Joyce Hitt says she does not want to walk around telling her 17-year-old son’s story with a picture of him and a candle. If she’s going to send a message to other teenagers about heroin, she will tell it to them straight.
“If you start using heroin, you are going to die,” Hitt said in a phone interview from her home in unincorporated Willowbrook, a southwest suburb of Chicago.
Hitt’s son, Nolan, a former student at Oak Park and River Forest High School, died in Oak Park after an overdose last month. Though the Cook County Medical Examiner’s Office has not confirmed the cause pending toxicology tests, Hitt said he had used heroin.
At Nolan’s wake, she asked some of the other teenagers if they had ever tried heroin. Six of them said they had. Of those, a few said it made them so sick that they stopped. The rest had continued to do it. Hitt said there were three other mothers at the wake who had lost their kids to heroin in the past year. And the funeral home buried five overdose victims in four months.
“The drug kills,” Hitt said. “It’s designed to kill and you’re risking your life when you try it.”
Hitt found out that when Nolan allegedly used heroin the night of April 7 at a party in Villa Park, it wasn’t his first time. She had asked him before, and he repeatedly told her to take him for a drug test. Hitt said she never suspected he was using it.
One of the issues in this situation, she said, is that kids aren’t talking to their parents about their drug use. As a result, adults need to be better educated about drugs and how to notice the signs of use. Drug education programs often focus on alcohol and marijuana, she said.
“Marijuana and alcohol is not what’s killing our kids,” Hitt said.
But Kristine Raino-Ogden, chairwoman of the local parent group IMPACT, said those two substances are affecting more people than harder drugs. IMPACT is trying to prevent their use among middle school kids so the kids won’t move on to substances like heroin or prescription drugs.
Raino-Ogden said prescription drug use is on the rise, and she’s heard stories anecdotally about kids using sleeping pills or giving Adderall to their friends. Heroin is also a reality in the community, but not the main focus of IMPACT’s mission.
In general, Raino-Ogden said it’s important to start talking to kids early about drugs and not just to lecture them.
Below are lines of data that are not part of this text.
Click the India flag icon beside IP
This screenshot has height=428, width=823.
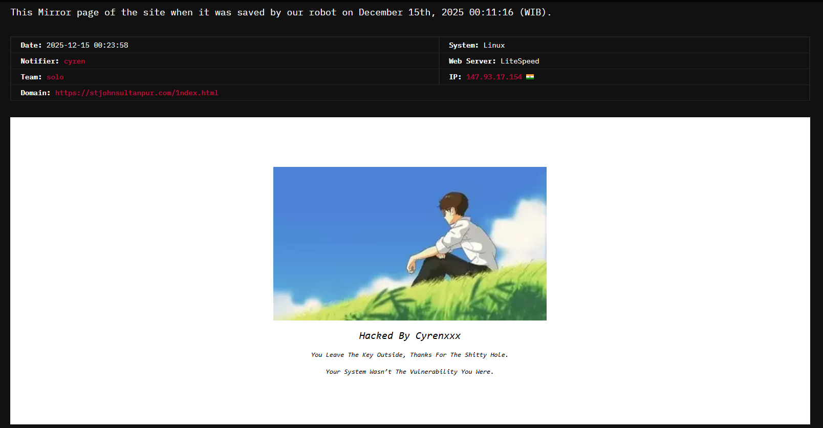coord(530,77)
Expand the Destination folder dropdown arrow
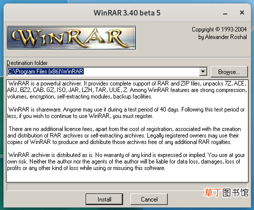This screenshot has height=210, width=254. click(203, 72)
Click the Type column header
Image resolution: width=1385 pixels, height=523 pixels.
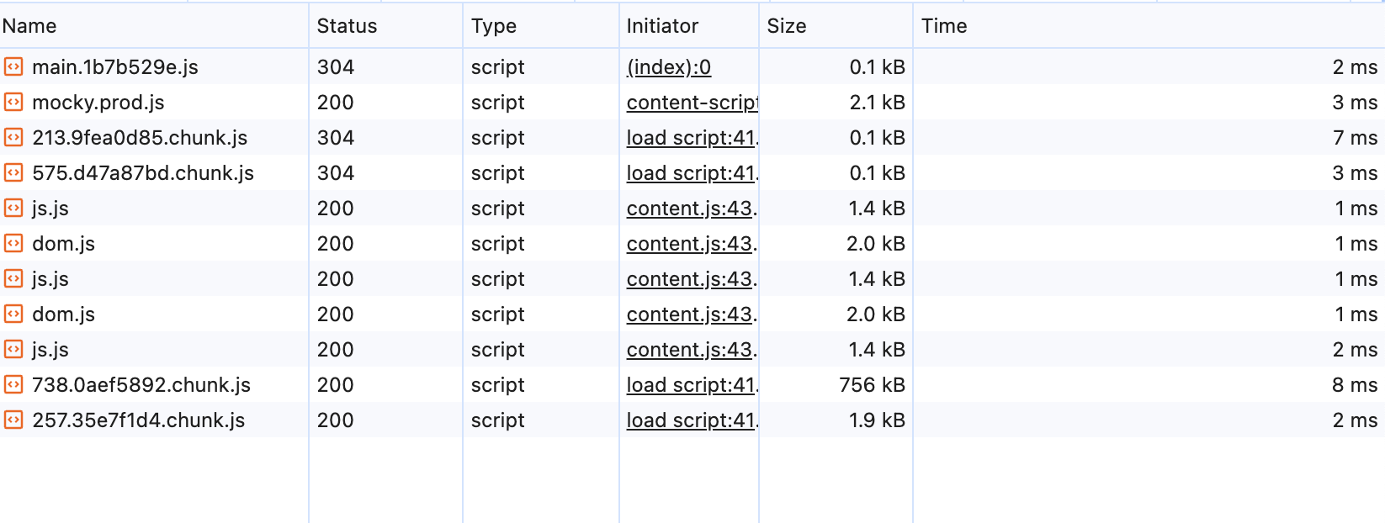point(494,26)
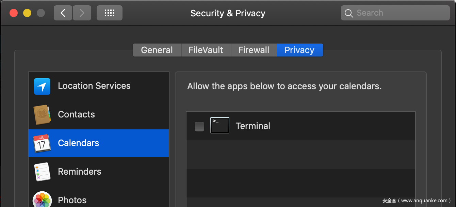Select Contacts label in the sidebar list

pyautogui.click(x=77, y=114)
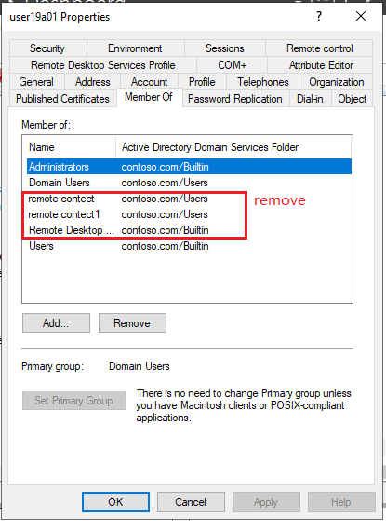Viewport: 386px width, 521px height.
Task: Click the question mark help icon
Action: coord(319,16)
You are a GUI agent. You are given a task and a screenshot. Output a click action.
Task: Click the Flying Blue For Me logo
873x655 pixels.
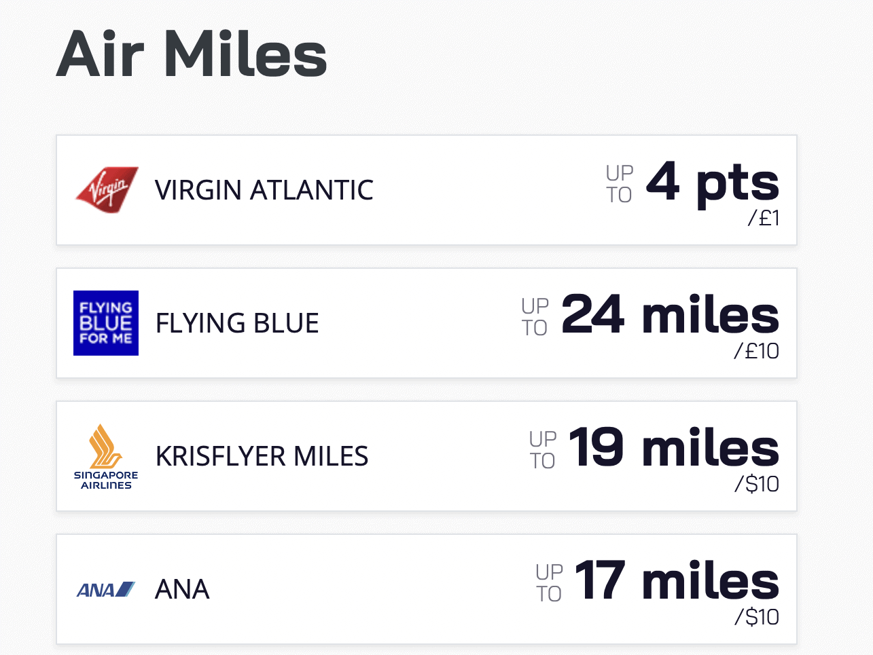[106, 323]
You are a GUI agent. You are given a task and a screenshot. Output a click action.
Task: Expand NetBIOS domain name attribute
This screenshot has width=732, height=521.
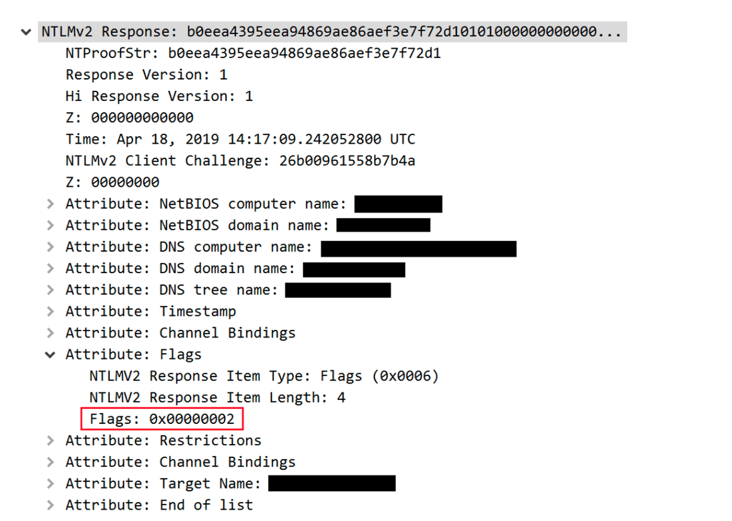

The earlier a dialogue is opened up, she said, “the kids then will know that you don’t judge them and that you can have a conversation without yelling and screaming and judgment.”
Raino-Ogden and Bert Patania, the youth interventionist supervisor at Oak Park Township Youth Services, agreed it’s disturbing that there hasn’t been a huge reaction from the community since Nolan’s death.
Nolan was a wonderful child, his mother said. A talented artist, he created paintings, drawings and rope necklaces. He participated in Cub Scouts and football. He was a great student, Hitt said, and had been on the honor roll. Many of his teachers from kindergarten through high school came to his wake.
During his childhood, Nolan moved around a bit. His mother and father separated when Nolan was 10 and his father eventually took him to live in Darien. Then his father moved to Oak Park, and allowed Nolan’s then17-year-old girlfriend to move in with them. He stopped going to classes at OPRF, his mother said, and was allowed to drink and smoke cigarettes and marijuana. His mother thought a stint in a rehabilitation facility would help.
At the party last month, Nolan told his now 20-year-old girlfriend he felt nauseous after he used the heroin, so a friend drove them back to Oak Park in Nolan’s father’s car. His father thought they appeared intoxicated and told Nolan to lay down while he drove the friend home to Villa Park. By the time he got back, Nolan had died, his mother said.
Patania said some people can get addicted to the substance the first time they use it, but it depends on the person. While heroin is “not what the majority of kids are using,” he said it’s dangerous because it can be mixed with other substances and anyone using it won’t know how strong it is.
With the increase in mental health diagnoses these days, Patania said more kids have access to pills and might mix them with alcohol and marijuana. And parents aren’t necessarily in denial, he said—they’re just not aware because they don’t recognize the symptoms.
One of the biggest concerns of the staff at Youth Services is the fact that there are no treatment centers in town. Programs that did exist were lost because of a lack of funding, but the staff is eager to find the kids who need help.
“We need to know where to go and who they are,” Patania said
Hitt said she’d like kids to talk more often and help each other if one of them seems to be in a crisis. With people busy texting instead of talking, she thinks kids aren’t developing the same social skills these days.
She’s still grieving for her son, but might eventually get involved in HERO HELPS, the Heroin Epidemic Relief Organization in Will County. And she’s urging teenagers like her son to not end up in dangerous situations.
“If something doesn’t feel right, don’t go with it. Be tough, be independent, and know when something’s not right.”